Exercise instructions: All lines ahead of the one containing "The width and height of the screenshot is (283, 237)." are to be left out; that line and each one after it, through the end of the records below, are to be duplicated exactly.

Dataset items
# # # # #

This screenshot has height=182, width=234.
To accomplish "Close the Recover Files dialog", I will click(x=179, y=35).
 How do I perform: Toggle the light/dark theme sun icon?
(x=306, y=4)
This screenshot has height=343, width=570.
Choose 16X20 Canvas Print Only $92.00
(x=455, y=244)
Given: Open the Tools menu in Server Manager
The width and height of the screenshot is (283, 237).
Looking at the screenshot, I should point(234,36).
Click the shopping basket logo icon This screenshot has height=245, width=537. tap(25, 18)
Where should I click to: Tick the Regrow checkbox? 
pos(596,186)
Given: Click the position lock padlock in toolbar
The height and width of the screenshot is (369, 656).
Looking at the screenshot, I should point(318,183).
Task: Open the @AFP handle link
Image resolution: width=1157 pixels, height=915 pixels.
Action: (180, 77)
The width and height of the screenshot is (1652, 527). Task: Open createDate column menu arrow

# # # # #

Output for this exercise:
The width and height of the screenshot is (283, 237).
Looking at the screenshot, I should point(234,36).
Click the shopping basket logo icon This screenshot has height=245, width=537. tap(25, 18)
Where should I click to: Tick the Regrow checkbox? 
pos(596,186)
Given: Click the position lock padlock in toolbar
The height and width of the screenshot is (369, 656).
Looking at the screenshot, I should point(318,183).
Task: Open the @AFP handle link
Image resolution: width=1157 pixels, height=915 pixels.
Action: (180, 77)
The width and height of the screenshot is (1652, 527). Task: Open createDate column menu arrow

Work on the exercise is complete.